=== Section Start ===

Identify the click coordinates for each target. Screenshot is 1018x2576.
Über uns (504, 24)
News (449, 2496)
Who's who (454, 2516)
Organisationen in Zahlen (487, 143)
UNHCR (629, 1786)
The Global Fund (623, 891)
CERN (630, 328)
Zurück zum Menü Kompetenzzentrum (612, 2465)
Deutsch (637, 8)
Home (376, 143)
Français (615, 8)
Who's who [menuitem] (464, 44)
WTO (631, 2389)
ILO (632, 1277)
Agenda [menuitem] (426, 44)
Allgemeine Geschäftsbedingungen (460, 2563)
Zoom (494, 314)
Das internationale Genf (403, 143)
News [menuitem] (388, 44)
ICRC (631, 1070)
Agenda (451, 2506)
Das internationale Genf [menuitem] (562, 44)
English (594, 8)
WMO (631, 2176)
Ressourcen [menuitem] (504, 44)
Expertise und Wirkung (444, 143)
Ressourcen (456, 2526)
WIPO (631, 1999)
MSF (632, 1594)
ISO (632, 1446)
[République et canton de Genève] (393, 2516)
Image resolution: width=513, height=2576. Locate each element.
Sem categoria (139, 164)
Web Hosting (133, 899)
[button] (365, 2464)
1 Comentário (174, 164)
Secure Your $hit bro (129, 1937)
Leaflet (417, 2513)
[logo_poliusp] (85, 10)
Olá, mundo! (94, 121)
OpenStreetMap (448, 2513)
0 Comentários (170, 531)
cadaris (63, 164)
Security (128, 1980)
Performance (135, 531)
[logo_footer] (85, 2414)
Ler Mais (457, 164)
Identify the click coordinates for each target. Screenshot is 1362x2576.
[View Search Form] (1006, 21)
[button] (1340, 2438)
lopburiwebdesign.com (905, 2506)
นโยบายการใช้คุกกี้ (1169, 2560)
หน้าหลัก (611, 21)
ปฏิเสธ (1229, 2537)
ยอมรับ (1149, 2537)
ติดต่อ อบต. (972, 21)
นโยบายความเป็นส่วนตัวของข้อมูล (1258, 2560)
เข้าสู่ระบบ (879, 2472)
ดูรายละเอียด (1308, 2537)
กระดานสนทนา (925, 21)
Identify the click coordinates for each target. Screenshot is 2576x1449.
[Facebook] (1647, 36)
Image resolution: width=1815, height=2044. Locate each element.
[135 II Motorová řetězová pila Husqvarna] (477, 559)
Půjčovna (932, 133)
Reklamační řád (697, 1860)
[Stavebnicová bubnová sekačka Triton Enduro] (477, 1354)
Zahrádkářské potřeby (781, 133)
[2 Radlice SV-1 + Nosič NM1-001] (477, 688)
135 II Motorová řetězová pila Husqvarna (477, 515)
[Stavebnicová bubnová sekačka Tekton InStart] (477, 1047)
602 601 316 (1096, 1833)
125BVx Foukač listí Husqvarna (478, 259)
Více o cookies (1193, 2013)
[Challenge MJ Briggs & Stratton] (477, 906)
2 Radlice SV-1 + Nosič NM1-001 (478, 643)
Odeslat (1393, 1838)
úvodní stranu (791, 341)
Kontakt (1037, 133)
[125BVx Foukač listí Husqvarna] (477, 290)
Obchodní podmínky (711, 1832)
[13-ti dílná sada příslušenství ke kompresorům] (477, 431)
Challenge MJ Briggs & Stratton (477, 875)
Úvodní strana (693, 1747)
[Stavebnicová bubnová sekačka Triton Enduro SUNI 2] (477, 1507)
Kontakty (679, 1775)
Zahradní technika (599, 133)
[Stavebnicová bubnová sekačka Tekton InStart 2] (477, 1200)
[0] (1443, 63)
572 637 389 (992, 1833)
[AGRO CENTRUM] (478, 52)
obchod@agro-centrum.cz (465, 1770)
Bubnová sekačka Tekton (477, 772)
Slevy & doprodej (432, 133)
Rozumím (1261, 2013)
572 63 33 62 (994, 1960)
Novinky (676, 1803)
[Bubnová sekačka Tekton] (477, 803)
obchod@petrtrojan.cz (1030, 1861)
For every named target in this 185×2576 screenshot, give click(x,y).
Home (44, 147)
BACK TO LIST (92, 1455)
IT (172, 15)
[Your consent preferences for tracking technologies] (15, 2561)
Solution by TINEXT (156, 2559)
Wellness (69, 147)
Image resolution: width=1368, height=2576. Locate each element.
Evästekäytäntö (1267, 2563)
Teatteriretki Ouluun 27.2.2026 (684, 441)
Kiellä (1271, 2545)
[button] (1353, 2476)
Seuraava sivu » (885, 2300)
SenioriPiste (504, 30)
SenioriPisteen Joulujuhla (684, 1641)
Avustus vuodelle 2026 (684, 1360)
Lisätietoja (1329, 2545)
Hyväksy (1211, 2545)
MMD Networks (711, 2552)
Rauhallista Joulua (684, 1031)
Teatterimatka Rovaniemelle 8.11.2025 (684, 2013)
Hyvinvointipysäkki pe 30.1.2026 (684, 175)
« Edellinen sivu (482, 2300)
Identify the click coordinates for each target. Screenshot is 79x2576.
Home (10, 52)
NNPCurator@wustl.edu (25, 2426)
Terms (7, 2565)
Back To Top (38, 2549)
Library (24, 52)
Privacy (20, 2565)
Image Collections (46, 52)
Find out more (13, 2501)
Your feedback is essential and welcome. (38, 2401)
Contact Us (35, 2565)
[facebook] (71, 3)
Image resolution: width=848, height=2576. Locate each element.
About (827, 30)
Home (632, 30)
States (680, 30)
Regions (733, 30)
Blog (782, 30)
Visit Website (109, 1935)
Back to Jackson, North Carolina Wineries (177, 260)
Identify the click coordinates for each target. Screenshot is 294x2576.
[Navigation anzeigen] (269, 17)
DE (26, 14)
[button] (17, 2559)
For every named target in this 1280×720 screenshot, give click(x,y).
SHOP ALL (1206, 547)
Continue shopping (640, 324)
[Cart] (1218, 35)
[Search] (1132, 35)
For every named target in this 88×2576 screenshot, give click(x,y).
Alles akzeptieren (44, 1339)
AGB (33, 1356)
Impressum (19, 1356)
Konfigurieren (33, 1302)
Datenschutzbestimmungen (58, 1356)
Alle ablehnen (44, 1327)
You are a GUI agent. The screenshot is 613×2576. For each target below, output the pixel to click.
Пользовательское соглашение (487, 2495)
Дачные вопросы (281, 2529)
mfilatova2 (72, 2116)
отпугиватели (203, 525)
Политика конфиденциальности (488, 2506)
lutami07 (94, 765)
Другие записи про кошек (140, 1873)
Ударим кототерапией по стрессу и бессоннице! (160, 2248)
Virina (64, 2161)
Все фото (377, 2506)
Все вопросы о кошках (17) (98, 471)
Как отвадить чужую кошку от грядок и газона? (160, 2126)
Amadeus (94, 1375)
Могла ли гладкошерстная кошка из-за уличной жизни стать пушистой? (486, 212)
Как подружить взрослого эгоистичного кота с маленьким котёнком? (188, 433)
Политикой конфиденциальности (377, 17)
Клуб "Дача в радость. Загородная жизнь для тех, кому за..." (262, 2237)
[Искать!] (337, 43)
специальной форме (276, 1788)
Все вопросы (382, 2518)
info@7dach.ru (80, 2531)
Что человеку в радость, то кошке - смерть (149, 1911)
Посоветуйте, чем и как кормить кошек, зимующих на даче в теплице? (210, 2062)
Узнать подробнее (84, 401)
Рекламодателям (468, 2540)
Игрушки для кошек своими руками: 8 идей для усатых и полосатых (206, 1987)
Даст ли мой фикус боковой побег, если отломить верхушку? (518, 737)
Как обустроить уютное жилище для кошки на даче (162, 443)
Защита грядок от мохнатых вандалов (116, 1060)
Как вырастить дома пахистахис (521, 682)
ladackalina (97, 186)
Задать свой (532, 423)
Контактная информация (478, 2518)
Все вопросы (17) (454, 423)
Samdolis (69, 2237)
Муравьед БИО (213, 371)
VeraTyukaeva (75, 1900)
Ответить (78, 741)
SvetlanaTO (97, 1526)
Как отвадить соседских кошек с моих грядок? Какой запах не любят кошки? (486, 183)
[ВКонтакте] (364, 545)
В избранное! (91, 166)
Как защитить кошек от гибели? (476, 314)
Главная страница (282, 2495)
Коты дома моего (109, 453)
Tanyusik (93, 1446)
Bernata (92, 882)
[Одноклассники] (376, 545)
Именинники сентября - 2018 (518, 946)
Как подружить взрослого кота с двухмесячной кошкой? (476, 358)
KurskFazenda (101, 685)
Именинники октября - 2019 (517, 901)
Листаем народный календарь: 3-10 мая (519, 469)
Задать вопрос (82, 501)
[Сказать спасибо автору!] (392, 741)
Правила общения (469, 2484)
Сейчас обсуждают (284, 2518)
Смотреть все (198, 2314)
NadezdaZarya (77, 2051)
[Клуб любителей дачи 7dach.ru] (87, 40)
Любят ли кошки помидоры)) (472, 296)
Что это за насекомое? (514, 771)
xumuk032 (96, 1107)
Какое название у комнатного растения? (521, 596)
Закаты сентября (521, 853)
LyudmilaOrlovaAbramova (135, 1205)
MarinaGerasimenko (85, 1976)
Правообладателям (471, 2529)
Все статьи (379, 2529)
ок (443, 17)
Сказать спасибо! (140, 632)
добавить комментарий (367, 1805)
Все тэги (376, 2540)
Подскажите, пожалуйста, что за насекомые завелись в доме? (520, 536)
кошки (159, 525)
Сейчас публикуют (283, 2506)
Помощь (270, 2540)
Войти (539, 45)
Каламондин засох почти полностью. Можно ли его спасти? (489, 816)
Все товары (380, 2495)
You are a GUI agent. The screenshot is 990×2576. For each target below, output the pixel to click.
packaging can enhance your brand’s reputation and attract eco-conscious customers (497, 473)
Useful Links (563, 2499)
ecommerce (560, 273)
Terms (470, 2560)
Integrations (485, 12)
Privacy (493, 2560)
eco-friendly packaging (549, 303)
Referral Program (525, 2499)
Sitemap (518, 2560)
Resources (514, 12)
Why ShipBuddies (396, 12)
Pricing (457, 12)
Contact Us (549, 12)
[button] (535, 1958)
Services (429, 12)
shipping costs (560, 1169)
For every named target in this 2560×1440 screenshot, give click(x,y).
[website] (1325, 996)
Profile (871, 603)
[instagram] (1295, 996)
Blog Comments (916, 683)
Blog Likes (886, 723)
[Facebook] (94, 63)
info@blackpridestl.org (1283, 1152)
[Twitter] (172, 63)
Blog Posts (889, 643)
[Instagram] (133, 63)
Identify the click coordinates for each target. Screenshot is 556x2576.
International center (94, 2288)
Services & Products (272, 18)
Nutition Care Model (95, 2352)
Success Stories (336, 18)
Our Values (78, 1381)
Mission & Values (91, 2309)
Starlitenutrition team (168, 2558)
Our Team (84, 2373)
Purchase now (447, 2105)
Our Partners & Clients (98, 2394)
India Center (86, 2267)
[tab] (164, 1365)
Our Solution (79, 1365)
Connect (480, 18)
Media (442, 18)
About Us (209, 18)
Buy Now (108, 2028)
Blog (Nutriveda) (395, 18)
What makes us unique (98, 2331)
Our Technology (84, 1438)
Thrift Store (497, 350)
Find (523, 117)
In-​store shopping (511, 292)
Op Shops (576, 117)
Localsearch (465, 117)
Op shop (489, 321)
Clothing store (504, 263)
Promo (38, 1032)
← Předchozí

=== Section End ===

▸ EXERCISE REQUIREMENTS
Look above for the line holding "Blog (782, 30)". Print it and every line after it, exactly, through the line holding "[Search] (1132, 35)".

▸ RESPONSE FOR THIS EXERCISE
Blog (782, 30)
Visit Website (109, 1935)
Back to Jackson, North Carolina Wineries (177, 260)
Identify the click coordinates for each target. Screenshot is 294x2576.
[Navigation anzeigen] (269, 17)
DE (26, 14)
[button] (17, 2559)
For every named target in this 1280×720 screenshot, give click(x,y).
SHOP ALL (1206, 547)
Continue shopping (640, 324)
[Cart] (1218, 35)
[Search] (1132, 35)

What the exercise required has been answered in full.